- _BRIEF_:
Return all lines of the listing below that carry the word "agent".

- _DATASET RECORDS_:
------------------------------------
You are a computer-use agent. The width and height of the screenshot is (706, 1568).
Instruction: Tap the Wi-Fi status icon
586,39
------------------------------------
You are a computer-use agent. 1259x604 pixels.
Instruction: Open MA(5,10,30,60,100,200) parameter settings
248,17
------------------------------------
- _OUTPUT OF THE TASK_:
You are a computer-use agent. The width and height of the screenshot is (706, 1568).
You are a computer-use agent. 1259x604 pixels.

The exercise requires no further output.